First, the filing of such a motion, if warranted, may not only result in the attorney being relieved of the assignment, but also in the client's conviction being affirmed (see, e.g., People v Hill, 2008 NY Slip Op 07546 [4th Dept 10/3/08]). Thus, such a motion, in which defense counsel details why there are no issues to be raised on appeal from the conviction or sentence is the functional equivalent of a prosecutor's appellant's brief.
If that doesn't dissuade a defense attorney form filing such a motion, there is always the potential embarrassment of the court granting the motion, but then reassigning the appeal to another attorney because the first attorney failed to recognize that there non-frivolous issues that could be raised in the case. That happened in three cases in the most recent packet of Fourth Department decisions (People v Shampine (2008 NY Slip Op 07551 [4th Dept 10/3/08]; People v Spencer, 2008 NY Slip Op 07552 [4th Dept 10/3/08]; People v Spencer, 2008 NY Slip Op 07553 [4th Dept 10/3/08]).
Thus, for example, in People v Shampine (2008 NY Slip Op 07551 [4th Dept 10/3/08], the Court wrote
Upon a review of the record, we conclude that a nonfrivolous issue exists as to whether County Court erred in denying defendant's request for a downward departure from his presumptive risk level. Therefore, we relieve counsel of her assignment and assign new counsel to brief this issue, as well as any other issues that counsel's review of the record may disclose.
It is clear that these motions are filed at your peril and your client's peril.
But what do you do when the only non-frivolous issue is one that could hurt your client? For example, what if the sentence imposed was unlawfully short? Does an attorney have to file a brief challenging the sentence as unlawful? (See, People v Ammons (41 AD3d 1325)).
What if the client entered a plea to a lesser offense and already served the entire sentence and you see a possible issue regarding the plea?

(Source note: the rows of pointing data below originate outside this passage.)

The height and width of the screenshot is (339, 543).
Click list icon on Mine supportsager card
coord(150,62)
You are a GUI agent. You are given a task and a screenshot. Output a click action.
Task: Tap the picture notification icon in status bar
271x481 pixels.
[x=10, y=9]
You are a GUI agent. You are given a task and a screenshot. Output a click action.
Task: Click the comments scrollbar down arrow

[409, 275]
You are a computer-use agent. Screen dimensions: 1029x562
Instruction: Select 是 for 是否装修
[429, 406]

If you raise the issue regarding the plea and win your client faces the potential of a more serious conviction and more time. What if you are unable to get a response from your client as to what to do?

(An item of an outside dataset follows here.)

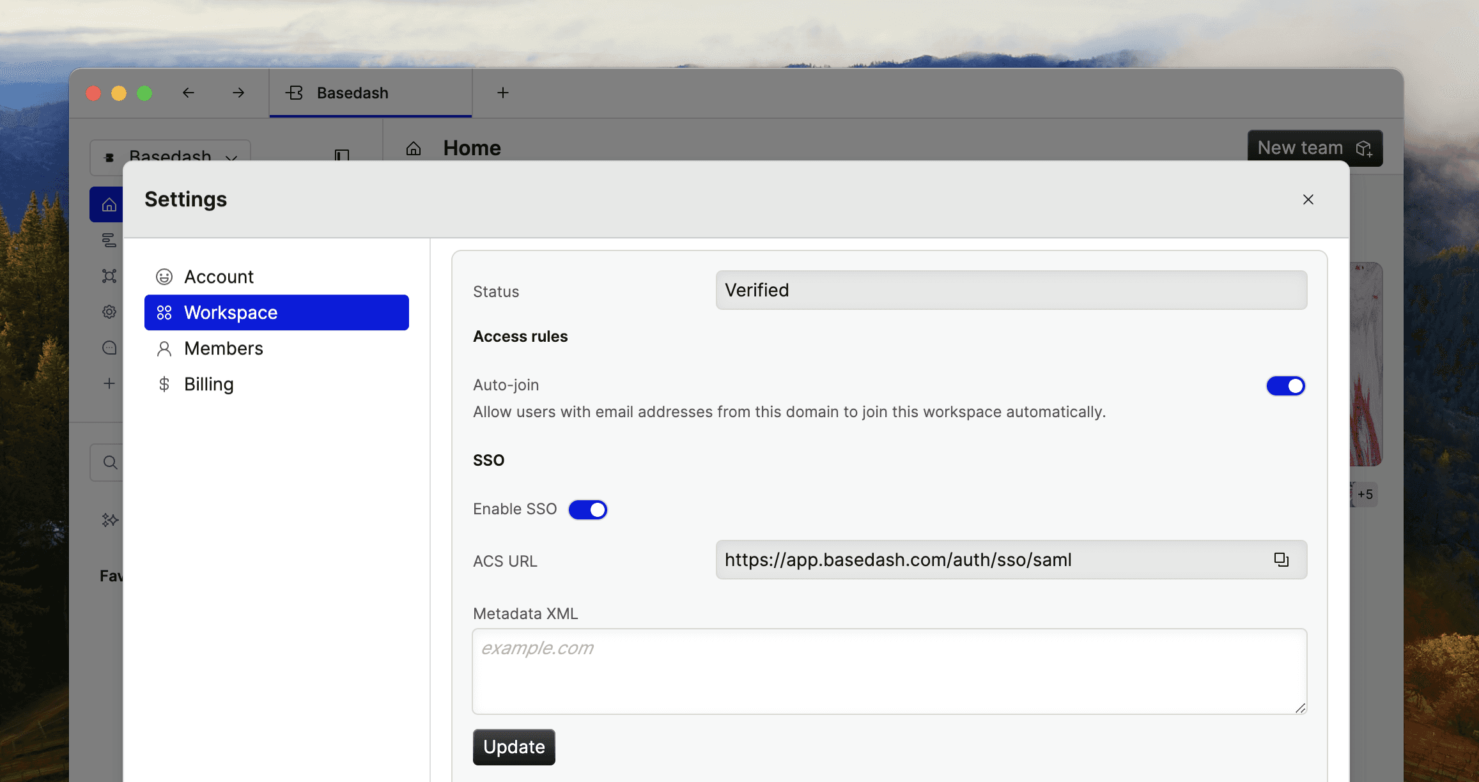This screenshot has width=1479, height=782.
Task: Click the sparkles AI icon in sidebar
Action: coord(109,520)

The Second Circuit provides one answer. In United States v. Ibrahim (62 F.3d 72 [2d Cir. 1995]) the Court held that where the defendant has not requested that appellate counsel challenge the validity of a plea and has not made such a challenge in a pro se brief, cousnel can file an Anders brief which should either state that counsel believes that defendant would run unacceptable risk of adverse consequences in challenging the validity of the plea or discuss why there are no non-frivolous issues regarding the validity of the plea.

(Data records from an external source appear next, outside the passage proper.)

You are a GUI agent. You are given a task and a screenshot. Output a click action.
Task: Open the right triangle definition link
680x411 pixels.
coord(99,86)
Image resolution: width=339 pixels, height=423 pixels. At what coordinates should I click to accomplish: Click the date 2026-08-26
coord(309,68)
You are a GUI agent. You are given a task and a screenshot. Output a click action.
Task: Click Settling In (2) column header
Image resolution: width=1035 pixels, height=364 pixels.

The Fourth Department has no clear holding guiding counsel. But the Spencer decisions cited above suggest that in the Fourth Department counsel canot file an Anders or Crawford motion is such a circumstance. In both of those cases the defendant has pled to a lesser offense and served his sentence of imprisonment. So counsel filed a Crawford motion rather than risking the client getting convicted of a more serious offense and receiving more time. In both cases the Court held that
The record establishes that defendant moved prior to sentencing to withdraw his plea. The facts raise the issue of whether the court abused its discretion in denying defendant's motion. Therefore, we relieve counsel of his assignment and assign new counsel to brief this issue
Thus, unlike the Second Circuit, it appears that the Fourth Department wants assigned counsel to raise such an issue.